*PROBLEM TO WORK ON*
Please find every line in the records below that contains the word "computer", and copy it.

Entries taken from a collection:
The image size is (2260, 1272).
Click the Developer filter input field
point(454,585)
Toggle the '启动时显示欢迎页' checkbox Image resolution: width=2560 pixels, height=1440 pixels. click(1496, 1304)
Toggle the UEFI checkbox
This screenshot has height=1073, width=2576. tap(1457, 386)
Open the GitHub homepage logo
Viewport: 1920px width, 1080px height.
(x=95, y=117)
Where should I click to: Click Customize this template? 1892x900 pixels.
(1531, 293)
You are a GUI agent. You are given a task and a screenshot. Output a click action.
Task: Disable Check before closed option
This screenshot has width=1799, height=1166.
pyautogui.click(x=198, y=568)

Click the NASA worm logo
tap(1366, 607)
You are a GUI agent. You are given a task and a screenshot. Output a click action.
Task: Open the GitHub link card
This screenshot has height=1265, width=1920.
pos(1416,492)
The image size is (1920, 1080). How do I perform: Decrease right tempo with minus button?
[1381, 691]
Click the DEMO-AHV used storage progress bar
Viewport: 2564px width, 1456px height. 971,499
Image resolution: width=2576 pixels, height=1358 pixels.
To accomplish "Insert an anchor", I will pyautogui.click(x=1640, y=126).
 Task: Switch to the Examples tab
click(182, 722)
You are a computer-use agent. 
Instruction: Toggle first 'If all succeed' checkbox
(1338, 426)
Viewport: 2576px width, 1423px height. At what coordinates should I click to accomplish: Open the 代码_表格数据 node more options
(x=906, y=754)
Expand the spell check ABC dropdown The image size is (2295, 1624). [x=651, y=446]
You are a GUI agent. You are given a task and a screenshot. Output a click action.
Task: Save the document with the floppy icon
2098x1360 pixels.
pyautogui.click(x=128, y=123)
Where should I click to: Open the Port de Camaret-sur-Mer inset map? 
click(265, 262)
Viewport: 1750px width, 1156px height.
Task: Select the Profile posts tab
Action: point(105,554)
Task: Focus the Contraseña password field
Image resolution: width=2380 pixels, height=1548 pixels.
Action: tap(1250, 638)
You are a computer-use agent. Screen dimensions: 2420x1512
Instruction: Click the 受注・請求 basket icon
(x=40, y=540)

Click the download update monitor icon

*OUTPUT*
You are a computer-use agent. 
You are a computer-use agent. Screen dimensions: 2420x1512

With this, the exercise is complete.